While American-based manufacturers will continue to suffer under the barrage of Chinese goods, Mexican industry will be smashed flat by what should be called a new Silk Road rather than a NAFTA highway. The economic development goals of NAFTA are being abandoned.

More than 600 of the maquiladoras assembly plants along the U.S.-Mexican border have relocated to China, leaving their Mexican workers behind. There is little chance for Mexican wages to rise if at $1.50 an hour they can be undercut by Chinese labor at 50 cents an hour. NAFTA was to be a way to lift Mexicans out of poverty and stem illegal immigration to America. A similar argument was made last year about the Central America Free Trade Agreement (CAFTA). As South Carolina Republican Rep. Bob Inglis said during that floor debate, “I stand here convinced that it is the best strategy available to combine with our neighbors to the south to compete with the Chinese.”

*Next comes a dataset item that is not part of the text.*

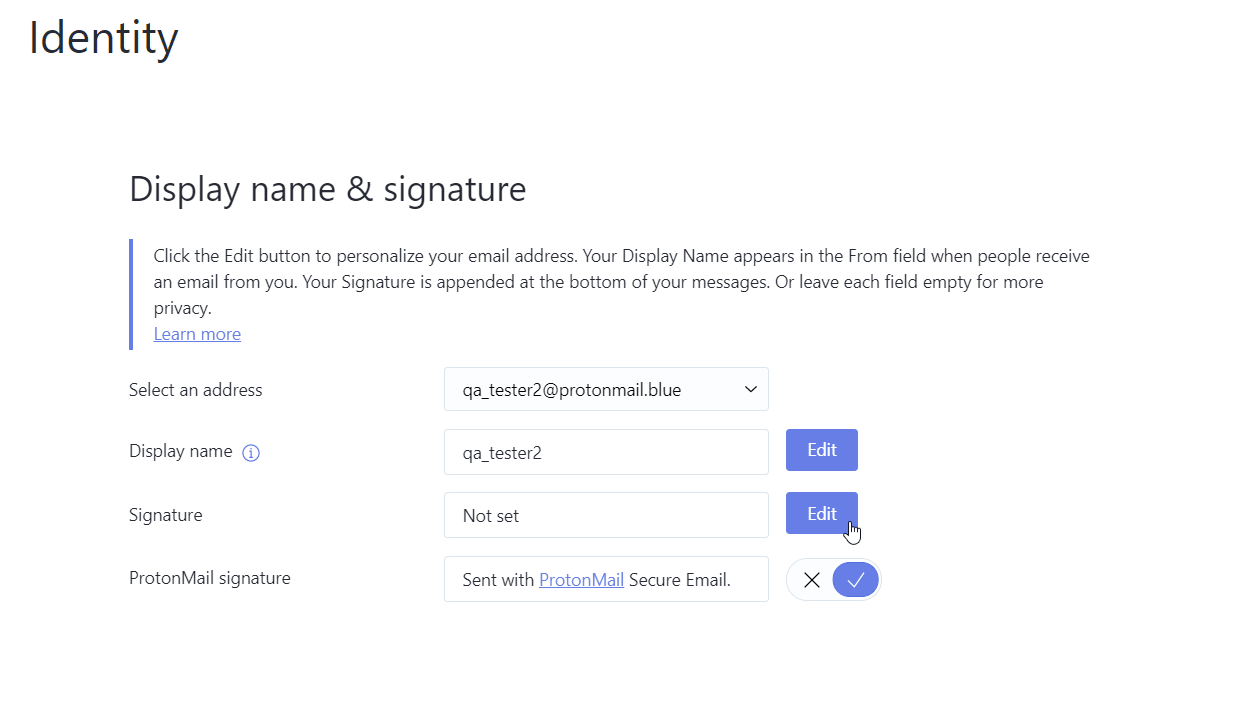Click the Identity page heading
The width and height of the screenshot is (1241, 704).
click(x=103, y=38)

The new transport plans make a mockery of these arguments, as they are aimed purely at helping China improve its competitive advantage over all North and Central American rivals. What is being built is truly a “Highway of Death” for both NAFTA and CAFTA. The resulting regional turmoil will be felt in the United States.

I know Premier Calvert and Minister Eric Cline had an ‘economic mission’ to China last fall. And I know they talked with Chinese officials about Saskatchewan’s uranium industry, too. But I didn’t discover, until just now, that they met with Hutchison Whampoa, Wal-Mart’s partners. I mean, do they believe we really need more plastic?

2) CNW Group has a story about the Native American Energy Group ‘s belief that the NAFTA SuperCorridor will benefit their company, and by extent, I suppose, their people.

Attention Business Editors, Energy Editors:

NAFTA ”Super- Highway”Catalyst to NAEG Growth — Company Receives Proposal to Manage New Oil Refinery

FOREST HILLS, N.Y., September 27 /CNW/ – Native American Energy Group,
Inc. (the “Company” or “NAEG”) (OTC Pink Sheets: NVMG) is a publicly traded,
independent energy company that, in Aug 2006, announced its initial oil and
natural gas production on the Fort Peck Indian Reservation in northeast
Montana. The Company announced today that prevailing international, state and
local trends favor a more robust energy and economic environment in Montana,
especially in the Northeast quadrant, and this, it says is helping to maximize
economic development opportunities for NAEG already. Specifically, the
proposed NAFTA “Superhighway” or “International Mid-Continent Trade and
Transportation Corridor” as it has been called by the media that is to run
through N.E. Montana and that is designed to connect Mexico, Canada, and the
U.S. into one transportation system is being seen as a definite catalyst to the Company’s growth.

Seems to me that it’s more of a divide and rule kind of ploy.

3) There are days I cringe at what WorldNetDaily posts, but this caught my eye. The indoctrination of the ‘new leaders of tomorrow’ continues:

The New World Disorder
N. American students trained for ‘merger’
10 universities participate in ‘model Parliament’ in Mexico to simulate ‘integration’ of 3 nations
Posted: September 25, 2006
1:00 a.m. Eastern

© 2006 WorldNetDaily.com


WASHINGTON – In another example of the way the three nations of North America are being drawn into a federation, or “merger,” students from 10 universities in the U.S., Mexico and Canada are participating annually in a simulated “model Parliament.”

Under the sponsorship of the Canadian based North American Forum on Integration, students met in the Mexican Senate for five days in May in an event dubbed “Triumvirate,” with organizers declaring “A North American Parliament is born.”

A similar event took place in the Canadian Senate in 2005.

The intentions of organizers are clear.

“The creation of a North American parliament, such as the one being simulated by these young people, should be considered,” explained Raymond Chretien, the president of the Triumvirate and the former Canadian ambassador to both Mexico and the U.S.